Different Mass spectrometry assays, different levels of sensitivity
Mass spectrometry
Mass spectrometry is an analytical tool measuring the mass-to-charge ratio (m/z) of one or more molecules present in a sample. These measurements can often be used to calculate the exact molecular weight of the sample components as well. Typically, mass spectrometers can be used to identify unknown compounds via molecular weight determination, to quantify known compounds, and to determine structure and chemical properties of molecules.
How does a mass spectrometer perform such a feat? Every mass spectrometer consists of at least these three components:
Ionization Source , Mass Analyzer, Ion Detection System
Depending on the use and the type of analytes, each component might differ. Intact M-protein is often quantified by MALDI-TOF (Low resolution) while peptide is quantified by ESI-Q-Orbi (High resolution).

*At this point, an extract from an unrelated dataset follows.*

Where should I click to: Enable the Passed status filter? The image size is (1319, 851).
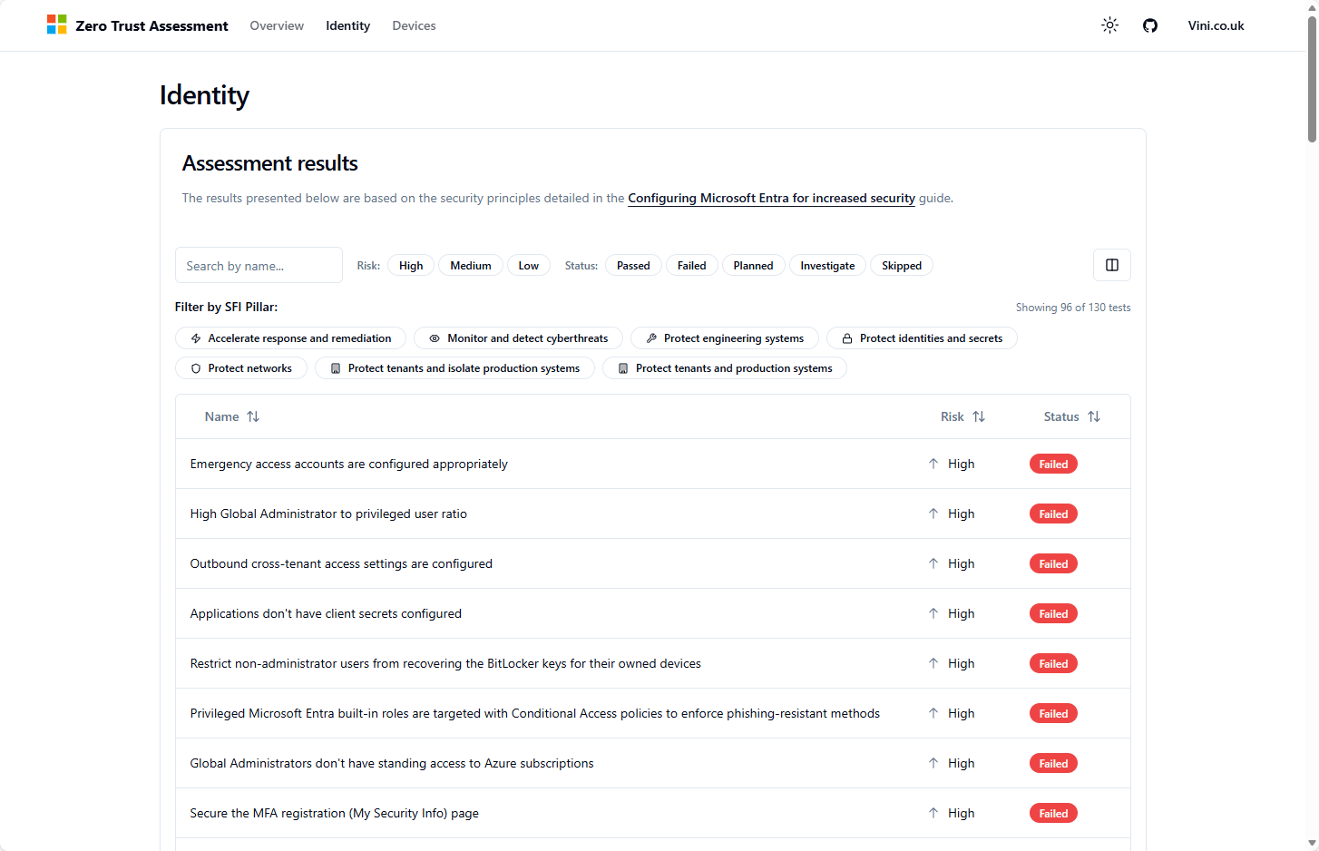pos(633,266)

Intact Protein MS, MALDI-TOF
In this technique, the intact protein is analyzed on the mass spectrometer (MALDI). Inside the instrument, a laser makes it fly away from the sample to the detector. The time it takes for the protein to reach the detector will depend on its mass. However, IgG’s with similar masses might mask the presence of the M-protein. MALDI MS is often used for high thoughput. However, the low resolution of the mass spectrometer with a lack of structural information decrease the sensitivity of the method. The interference with the polyclonal background has a high negative impact on sensitivity when detecting Intact M-protein by Maldi Mass spectrometry.
Targeted MS, Clonotypic peptides MS
A targeted approach allows a much more sensitive detection and quantitation of the M-protein. The protein is initially digested into small peptides from which the primary structure of the protein is inferred via De novo sequencing. On a further step, clonotypic peptides that have a unique sequence are chosen to quantify the M-protein. Targeted MS fragmentation technology allows to distinguish the M-protein peptide from any other molecule with a similar mass since the MS fragmentation pattern generated for each peptide is sequence dependent, minimizing any possible interference.
To further improve the sensitivity, M-inSight uses an Orbitrap Mass Spectrometer that combines two mass analyzers: a quadrupole mass analyzer for high selectivity and high ion transmission and an Orbitrap mass analyzer for high dynamic range and high-resolution measurements. By combining these mass analyzers and orchestrating the coordination of ions transfer within the instrument, high performance is achieved to unlock new insights into biology and disease mechanisms.